--- TEXTE FOURNI ---

Traité international, accord non conventionnel ou acte unilatéral ?
Il existe deux sources d’engagement pour les États. Le traité international et l’acte unilatéral. «Le premier est un accord qui suppose une convergence de volontés. Le second constitue un engagement, celui qui le prend n'attendant aucune prestation corrélative» de personne, comme l’indique Marie Ghantous, avocate spécialisée en droit international.
Interrogée par Ici Beyrouth, Mme Ghantous confirme ce que le juriste et ancien député Ghassan Moukheiber avance, dans une interview accordée également à Ici Beyrouth : «L’accord qui sera ratifié entre le Liban et Israël par l’intermédiaire des États-Unis, est bel et bien un traité international». De ce fait, les deux juristes estiment que l’article 52 de la Constitution libanaise impose au gouvernement et au président de la République de transmettre l’accord au Parlement pour que sa ratification soit avalisée. Propos que réfute l’avocat spécialisé en droit international, Rizk Zgheib. «Au sens de la définition proposée par la Convention de Vienne sur le droit des traités de mai 1969, cet accord ne constitue pas un traité international», déclare-t-il. Par conséquent, le mécanisme prévu à l’article 52 de la Constitution libanaise ne peut être actionné puisque ce texte se rapporte directement aux traités internationaux.

--- LISTE PRÉSENTÉE ---

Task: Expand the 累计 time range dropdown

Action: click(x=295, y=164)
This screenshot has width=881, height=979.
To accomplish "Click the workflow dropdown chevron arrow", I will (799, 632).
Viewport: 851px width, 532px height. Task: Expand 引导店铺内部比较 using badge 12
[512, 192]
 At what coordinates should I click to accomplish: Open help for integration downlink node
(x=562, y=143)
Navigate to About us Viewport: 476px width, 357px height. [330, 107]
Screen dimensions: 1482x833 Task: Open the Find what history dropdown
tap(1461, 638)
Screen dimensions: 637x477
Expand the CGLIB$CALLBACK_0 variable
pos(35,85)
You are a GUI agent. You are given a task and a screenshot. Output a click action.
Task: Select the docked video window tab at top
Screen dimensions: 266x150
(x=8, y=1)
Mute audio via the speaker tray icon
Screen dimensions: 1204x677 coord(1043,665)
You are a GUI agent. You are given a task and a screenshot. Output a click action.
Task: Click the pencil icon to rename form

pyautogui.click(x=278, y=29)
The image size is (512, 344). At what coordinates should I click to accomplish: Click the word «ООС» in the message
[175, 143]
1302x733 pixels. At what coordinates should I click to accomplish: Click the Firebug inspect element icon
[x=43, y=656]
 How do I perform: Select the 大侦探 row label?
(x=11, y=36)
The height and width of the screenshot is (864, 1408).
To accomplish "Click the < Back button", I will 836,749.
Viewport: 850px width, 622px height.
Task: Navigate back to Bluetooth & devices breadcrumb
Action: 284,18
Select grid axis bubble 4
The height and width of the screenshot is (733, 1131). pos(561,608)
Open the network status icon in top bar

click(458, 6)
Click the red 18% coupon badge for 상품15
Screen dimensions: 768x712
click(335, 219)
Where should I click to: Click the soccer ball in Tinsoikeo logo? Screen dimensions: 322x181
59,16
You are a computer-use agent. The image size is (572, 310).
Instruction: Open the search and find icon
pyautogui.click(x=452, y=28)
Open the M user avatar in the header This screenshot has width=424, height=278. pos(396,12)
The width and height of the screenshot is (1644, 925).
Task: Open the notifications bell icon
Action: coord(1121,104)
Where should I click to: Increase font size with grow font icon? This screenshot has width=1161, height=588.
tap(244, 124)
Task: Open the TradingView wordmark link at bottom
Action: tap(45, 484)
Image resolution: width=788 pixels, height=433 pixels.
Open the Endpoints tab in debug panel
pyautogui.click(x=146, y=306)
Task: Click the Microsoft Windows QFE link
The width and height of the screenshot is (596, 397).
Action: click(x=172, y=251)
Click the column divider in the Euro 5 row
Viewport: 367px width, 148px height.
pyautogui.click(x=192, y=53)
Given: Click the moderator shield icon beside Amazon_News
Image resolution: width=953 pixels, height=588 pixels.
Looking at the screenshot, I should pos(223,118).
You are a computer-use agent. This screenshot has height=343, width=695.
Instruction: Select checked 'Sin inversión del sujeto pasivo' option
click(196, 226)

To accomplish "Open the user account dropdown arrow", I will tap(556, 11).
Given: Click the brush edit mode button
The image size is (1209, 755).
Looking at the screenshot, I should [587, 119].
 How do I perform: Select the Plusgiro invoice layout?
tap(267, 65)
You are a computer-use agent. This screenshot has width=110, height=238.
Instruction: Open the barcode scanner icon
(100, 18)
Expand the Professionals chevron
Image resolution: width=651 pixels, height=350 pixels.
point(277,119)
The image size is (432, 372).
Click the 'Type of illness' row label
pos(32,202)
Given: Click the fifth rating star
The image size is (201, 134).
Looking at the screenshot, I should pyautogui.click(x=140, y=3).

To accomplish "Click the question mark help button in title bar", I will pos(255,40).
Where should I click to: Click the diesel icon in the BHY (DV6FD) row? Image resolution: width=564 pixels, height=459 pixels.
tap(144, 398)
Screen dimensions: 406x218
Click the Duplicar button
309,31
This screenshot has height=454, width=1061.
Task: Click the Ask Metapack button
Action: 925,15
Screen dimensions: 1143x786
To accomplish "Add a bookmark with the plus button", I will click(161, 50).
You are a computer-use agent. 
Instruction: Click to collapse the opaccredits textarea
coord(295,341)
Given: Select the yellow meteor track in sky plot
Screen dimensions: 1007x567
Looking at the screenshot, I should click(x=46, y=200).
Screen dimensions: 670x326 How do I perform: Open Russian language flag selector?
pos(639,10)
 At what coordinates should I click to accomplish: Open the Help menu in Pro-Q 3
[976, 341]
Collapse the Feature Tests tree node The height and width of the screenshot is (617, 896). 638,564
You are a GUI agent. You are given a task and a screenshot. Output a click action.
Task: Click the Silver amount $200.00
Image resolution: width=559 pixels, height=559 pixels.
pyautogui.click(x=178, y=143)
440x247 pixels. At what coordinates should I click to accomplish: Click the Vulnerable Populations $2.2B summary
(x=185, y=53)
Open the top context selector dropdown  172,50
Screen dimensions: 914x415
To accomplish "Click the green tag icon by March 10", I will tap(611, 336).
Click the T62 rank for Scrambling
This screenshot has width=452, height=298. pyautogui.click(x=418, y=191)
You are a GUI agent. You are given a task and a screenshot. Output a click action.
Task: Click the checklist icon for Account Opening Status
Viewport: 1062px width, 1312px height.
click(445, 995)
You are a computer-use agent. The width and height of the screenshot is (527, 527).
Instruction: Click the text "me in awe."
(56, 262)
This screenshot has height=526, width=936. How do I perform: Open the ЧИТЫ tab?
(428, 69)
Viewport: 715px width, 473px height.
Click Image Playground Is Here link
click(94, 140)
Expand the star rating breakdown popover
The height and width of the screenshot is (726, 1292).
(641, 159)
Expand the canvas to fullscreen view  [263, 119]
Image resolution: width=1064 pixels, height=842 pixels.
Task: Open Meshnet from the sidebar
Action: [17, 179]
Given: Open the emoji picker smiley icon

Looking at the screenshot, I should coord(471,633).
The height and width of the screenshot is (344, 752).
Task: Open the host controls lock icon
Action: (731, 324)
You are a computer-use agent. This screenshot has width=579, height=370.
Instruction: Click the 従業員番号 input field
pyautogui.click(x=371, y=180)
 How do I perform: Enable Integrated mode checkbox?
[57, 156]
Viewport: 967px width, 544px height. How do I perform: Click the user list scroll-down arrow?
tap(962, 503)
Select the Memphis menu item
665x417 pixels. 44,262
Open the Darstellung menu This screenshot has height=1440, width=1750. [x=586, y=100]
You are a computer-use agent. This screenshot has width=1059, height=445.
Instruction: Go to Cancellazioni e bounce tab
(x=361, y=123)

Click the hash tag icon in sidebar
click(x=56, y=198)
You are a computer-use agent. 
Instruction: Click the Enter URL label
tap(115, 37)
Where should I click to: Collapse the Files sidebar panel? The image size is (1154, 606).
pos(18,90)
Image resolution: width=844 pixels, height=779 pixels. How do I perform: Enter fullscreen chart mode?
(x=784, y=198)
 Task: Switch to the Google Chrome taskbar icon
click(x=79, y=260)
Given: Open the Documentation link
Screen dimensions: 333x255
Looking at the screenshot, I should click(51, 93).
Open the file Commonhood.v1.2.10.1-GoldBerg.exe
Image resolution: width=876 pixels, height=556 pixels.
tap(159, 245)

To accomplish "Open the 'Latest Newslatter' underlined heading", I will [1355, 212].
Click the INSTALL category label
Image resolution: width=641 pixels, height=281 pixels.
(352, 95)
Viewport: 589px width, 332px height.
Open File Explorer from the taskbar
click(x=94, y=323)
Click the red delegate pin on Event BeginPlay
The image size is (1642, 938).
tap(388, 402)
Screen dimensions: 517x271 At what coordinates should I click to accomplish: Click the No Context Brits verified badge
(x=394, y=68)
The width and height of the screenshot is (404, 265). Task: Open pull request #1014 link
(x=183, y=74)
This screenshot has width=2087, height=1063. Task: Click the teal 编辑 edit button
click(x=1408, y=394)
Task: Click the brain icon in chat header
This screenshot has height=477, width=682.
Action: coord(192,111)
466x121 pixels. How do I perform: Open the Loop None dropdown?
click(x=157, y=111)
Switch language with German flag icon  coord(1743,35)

---

> [EXERCICES PROPOSÉS]:
(a) Répondez aux questions suivantes d'après le texte fourni.
(i) Selon Marie Ghantous, que suppose le traité international ?
(ii) Quel article de la Constitution libanaise est évoqué ?
(iii) De quel mois et de quelle année date la Convention de Vienne citée par Rizk Zgheib ?
(b) Indiquez si chacune des affirmations suivantes concorde avec le texte fourni, en citant les mots qui le prouvent.
(i) Ghassan Moukheiber a été député.
(ii) Rizk Zgheib considère l'accord comme un traité international.
(iii) L'accord entre le Liban et Israël doit être ratifié par l'intermédiaire des États-Unis.
(c) Recopiez le texte fourni depuis "Traité international, accord" jusqu'à "en droit international." inclus, et remplacez "acte unilatéral" par "engagement unilatéral".

> [CORRIGÉ]:
(a)
(i) Une convergence de volontés.
(ii) L'article 52.
(iii) De mai 1969.

(b)
(i) Oui : «le juriste et ancien député Ghassan Moukheiber».
(ii) Non : «cet accord ne constitue pas un traité international».
(iii) Oui : «par l’intermédiaire des États-Unis».

(c)
Traité international, accord non conventionnel ou engagement unilatéral ?
Il existe deux sources d’engagement pour les États. Le traité international et l’engagement unilatéral. «Le premier est un accord qui suppose une convergence de volontés. Le second constitue un engagement, celui qui le prend n'attendant aucune prestation corrélative» de personne, comme l’indique Marie Ghantous, avocate spécialisée en droit international.